When we arrived at the hostel, we found out that the government currently has a policy of not allowing foreigners to stay in hostels, which seemed strange. But this wasn’t a problem and we stayed in a nearby hotel.
Once we dropped off our bags, we could start exploring. The city is loud and animated. After walking around, we got some lunch on Beijing Road.
I tried some of the famous bubble tea.
As evening approached, we walked around the park on Yuexiu Mountain, where we saw The Five Rams. They are meant to bring good fortune to the city.
We then made our way to the Flower City Square, near the Pearl River, where we got a good view of the Canton Tower.

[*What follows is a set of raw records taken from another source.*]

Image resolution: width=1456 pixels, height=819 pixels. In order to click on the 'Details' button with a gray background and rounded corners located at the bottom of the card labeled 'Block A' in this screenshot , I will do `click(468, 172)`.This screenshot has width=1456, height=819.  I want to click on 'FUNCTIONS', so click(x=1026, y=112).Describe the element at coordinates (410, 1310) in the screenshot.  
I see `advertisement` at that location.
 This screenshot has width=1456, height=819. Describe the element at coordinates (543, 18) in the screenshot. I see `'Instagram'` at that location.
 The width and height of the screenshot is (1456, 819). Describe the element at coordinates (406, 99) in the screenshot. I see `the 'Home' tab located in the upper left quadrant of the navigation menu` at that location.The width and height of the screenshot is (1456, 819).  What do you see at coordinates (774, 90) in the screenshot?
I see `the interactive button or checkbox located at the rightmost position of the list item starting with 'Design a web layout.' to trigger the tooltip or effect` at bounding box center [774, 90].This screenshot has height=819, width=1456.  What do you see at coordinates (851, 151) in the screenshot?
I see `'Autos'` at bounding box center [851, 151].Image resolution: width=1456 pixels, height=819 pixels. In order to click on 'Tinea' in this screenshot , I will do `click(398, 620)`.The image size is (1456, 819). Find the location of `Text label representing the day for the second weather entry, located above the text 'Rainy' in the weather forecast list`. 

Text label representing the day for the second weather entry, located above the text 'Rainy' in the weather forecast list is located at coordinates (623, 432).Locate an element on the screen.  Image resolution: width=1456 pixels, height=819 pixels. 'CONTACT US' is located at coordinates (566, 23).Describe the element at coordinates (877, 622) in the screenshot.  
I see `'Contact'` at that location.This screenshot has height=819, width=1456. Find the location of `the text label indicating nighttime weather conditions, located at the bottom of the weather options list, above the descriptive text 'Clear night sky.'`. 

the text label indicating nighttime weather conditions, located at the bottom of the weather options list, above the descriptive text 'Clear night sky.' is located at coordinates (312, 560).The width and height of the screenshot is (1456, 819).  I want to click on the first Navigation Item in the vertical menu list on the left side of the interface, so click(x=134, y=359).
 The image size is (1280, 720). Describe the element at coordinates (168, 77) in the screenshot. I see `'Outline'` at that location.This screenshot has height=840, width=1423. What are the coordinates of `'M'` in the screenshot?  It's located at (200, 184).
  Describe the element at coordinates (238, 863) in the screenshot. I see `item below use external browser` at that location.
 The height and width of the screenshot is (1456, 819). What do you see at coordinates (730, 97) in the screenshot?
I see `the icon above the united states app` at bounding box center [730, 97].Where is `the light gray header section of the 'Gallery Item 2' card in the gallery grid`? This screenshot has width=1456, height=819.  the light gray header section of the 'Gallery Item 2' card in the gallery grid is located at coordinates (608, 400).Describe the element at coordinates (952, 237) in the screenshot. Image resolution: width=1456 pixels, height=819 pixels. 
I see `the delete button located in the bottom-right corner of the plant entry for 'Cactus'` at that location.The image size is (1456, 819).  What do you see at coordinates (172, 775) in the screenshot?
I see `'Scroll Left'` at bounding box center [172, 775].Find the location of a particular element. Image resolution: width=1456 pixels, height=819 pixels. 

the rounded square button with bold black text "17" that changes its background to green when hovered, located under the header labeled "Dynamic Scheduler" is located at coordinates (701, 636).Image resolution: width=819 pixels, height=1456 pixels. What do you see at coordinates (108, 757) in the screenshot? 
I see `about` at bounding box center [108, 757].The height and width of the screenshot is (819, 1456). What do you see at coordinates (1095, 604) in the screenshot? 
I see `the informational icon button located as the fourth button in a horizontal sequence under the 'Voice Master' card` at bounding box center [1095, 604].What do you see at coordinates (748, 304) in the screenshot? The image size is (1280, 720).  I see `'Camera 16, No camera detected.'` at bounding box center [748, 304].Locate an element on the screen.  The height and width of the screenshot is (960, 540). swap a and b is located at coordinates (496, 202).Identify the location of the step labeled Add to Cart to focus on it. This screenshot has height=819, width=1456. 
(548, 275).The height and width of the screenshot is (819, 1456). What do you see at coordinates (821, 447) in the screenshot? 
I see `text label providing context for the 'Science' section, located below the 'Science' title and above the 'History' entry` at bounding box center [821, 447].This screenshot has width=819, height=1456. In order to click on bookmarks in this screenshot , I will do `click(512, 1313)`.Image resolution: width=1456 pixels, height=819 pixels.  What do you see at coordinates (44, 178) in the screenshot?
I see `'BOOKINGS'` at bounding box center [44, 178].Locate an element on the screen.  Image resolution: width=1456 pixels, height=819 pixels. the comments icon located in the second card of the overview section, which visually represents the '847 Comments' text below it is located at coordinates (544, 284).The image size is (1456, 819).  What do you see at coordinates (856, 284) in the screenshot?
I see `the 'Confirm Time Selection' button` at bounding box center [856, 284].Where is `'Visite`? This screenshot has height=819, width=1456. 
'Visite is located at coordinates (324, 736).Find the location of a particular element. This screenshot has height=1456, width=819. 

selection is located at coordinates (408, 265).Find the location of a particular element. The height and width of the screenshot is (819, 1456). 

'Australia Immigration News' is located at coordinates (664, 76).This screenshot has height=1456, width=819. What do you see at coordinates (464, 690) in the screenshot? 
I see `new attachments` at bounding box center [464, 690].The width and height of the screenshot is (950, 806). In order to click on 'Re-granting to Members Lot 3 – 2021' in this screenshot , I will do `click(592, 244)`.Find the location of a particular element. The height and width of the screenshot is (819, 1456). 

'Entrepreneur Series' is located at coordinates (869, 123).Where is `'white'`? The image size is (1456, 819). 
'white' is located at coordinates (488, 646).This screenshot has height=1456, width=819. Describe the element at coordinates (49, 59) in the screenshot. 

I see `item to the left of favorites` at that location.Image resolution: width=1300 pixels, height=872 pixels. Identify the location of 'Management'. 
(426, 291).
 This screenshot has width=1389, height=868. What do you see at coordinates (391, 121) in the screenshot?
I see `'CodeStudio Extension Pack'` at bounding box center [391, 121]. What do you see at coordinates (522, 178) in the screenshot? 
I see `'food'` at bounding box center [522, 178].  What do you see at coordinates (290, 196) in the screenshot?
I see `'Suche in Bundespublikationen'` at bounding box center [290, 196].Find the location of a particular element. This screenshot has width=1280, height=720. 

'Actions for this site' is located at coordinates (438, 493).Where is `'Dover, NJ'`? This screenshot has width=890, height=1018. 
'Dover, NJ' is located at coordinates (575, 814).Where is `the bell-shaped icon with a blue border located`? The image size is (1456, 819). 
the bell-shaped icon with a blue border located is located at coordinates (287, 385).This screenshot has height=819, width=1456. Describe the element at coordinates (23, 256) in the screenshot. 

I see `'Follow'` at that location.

This structure is an impressive feat of architecture. It stands at 600 meters, making it the third tallest tower in the world.
After some more walking around and being taken in by the lively atmosphere and the modern cityscape, we got some dinner and returned to the hotel to get some rest.
On Boxing Day, we went to the China Communist Party’s Third Congress Museum. It was all in Chinese, but my friends were very helpful by translating the key points.
We then headed over to the Chen Clan Ancestral Hall Museum, which was an academic temple. It is a site of historic and cultural significance, and it contains a number of beautiful pieces of artwork, from pottery to wood carvings and ivory.
Another attraction that we went to see was the Nanyue King’s Tomb in the Museum of the Western Han Dynasty Mausoleum. This was interesting and informational. I learnt that the King was buried with fifteen sacrificial people.
The last site that we saw was Shamian Island, which offers a glimpse into China’s colonial past. The island is a tranquil, scenic stretch of land that is shaded by trees and contains old colonial-era buildings. The southern side is encircled by the Pearl River. A canal separates the northern part from the mainland. Shamian Island was given to the UK and France in the nineteenth century.
The building that caught my attention the most was the old Soviet Union Consulate, which is now abandoned and has fallen into a state of disrepair.
After dinner, we made our way to the railway station and caught a late train back to Zhuhai. It was a different Christmas experience, for sure.